• **Directions for this task**
Your output should consist of every record, copied exactly.

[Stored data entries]
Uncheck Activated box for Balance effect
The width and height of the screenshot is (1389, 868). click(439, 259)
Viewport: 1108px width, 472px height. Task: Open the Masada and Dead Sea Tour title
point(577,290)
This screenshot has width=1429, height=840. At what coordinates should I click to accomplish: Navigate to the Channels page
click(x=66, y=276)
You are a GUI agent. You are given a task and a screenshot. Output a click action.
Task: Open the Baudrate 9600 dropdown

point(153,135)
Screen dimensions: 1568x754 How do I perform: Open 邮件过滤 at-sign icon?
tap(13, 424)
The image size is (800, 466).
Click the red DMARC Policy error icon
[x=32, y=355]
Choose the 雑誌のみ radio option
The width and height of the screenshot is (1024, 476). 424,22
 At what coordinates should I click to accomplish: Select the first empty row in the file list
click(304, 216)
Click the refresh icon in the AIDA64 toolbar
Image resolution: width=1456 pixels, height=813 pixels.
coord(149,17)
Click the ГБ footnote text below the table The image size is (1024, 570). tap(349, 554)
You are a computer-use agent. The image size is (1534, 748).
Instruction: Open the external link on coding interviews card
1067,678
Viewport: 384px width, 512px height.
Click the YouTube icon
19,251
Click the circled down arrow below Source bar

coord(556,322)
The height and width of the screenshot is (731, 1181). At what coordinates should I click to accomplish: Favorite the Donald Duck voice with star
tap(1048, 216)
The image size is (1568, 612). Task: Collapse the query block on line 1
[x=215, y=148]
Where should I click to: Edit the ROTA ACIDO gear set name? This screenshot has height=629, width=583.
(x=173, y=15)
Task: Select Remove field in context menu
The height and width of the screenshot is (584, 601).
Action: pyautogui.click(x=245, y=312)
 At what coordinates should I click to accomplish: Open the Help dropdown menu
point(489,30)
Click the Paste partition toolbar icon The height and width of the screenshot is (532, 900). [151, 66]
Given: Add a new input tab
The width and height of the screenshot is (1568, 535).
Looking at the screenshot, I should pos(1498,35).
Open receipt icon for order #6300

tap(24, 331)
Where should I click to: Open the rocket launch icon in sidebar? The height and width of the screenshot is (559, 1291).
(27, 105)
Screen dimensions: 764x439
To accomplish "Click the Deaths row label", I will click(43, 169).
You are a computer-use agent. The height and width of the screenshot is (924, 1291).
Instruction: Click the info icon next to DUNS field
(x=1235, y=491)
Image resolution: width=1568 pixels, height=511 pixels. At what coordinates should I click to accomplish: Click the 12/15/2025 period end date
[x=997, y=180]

• **Answer box**
Uncheck Activated box for Balance effect
The width and height of the screenshot is (1389, 868). click(439, 259)
Viewport: 1108px width, 472px height. Task: Open the Masada and Dead Sea Tour title
point(577,290)
This screenshot has width=1429, height=840. At what coordinates should I click to accomplish: Navigate to the Channels page
click(x=66, y=276)
You are a GUI agent. You are given a task and a screenshot. Output a click action.
Task: Open the Baudrate 9600 dropdown

point(153,135)
Screen dimensions: 1568x754 How do I perform: Open 邮件过滤 at-sign icon?
tap(13, 424)
The image size is (800, 466).
Click the red DMARC Policy error icon
[x=32, y=355]
Choose the 雑誌のみ radio option
The width and height of the screenshot is (1024, 476). 424,22
 At what coordinates should I click to accomplish: Select the first empty row in the file list
click(304, 216)
Click the refresh icon in the AIDA64 toolbar
Image resolution: width=1456 pixels, height=813 pixels.
coord(149,17)
Click the ГБ footnote text below the table The image size is (1024, 570). tap(349, 554)
You are a computer-use agent. The image size is (1534, 748).
Instruction: Open the external link on coding interviews card
1067,678
Viewport: 384px width, 512px height.
Click the YouTube icon
19,251
Click the circled down arrow below Source bar

coord(556,322)
The height and width of the screenshot is (731, 1181). At what coordinates should I click to accomplish: Favorite the Donald Duck voice with star
tap(1048, 216)
The image size is (1568, 612). Task: Collapse the query block on line 1
[x=215, y=148]
Where should I click to: Edit the ROTA ACIDO gear set name? This screenshot has height=629, width=583.
(x=173, y=15)
Task: Select Remove field in context menu
The height and width of the screenshot is (584, 601).
Action: pyautogui.click(x=245, y=312)
 At what coordinates should I click to accomplish: Open the Help dropdown menu
point(489,30)
Click the Paste partition toolbar icon The height and width of the screenshot is (532, 900). [151, 66]
Given: Add a new input tab
The width and height of the screenshot is (1568, 535).
Looking at the screenshot, I should pos(1498,35).
Open receipt icon for order #6300

tap(24, 331)
Where should I click to: Open the rocket launch icon in sidebar? The height and width of the screenshot is (559, 1291).
(27, 105)
Screen dimensions: 764x439
To accomplish "Click the Deaths row label", I will click(43, 169).
You are a computer-use agent. The height and width of the screenshot is (924, 1291).
Instruction: Click the info icon next to DUNS field
(x=1235, y=491)
Image resolution: width=1568 pixels, height=511 pixels. At what coordinates should I click to accomplish: Click the 12/15/2025 period end date
[x=997, y=180]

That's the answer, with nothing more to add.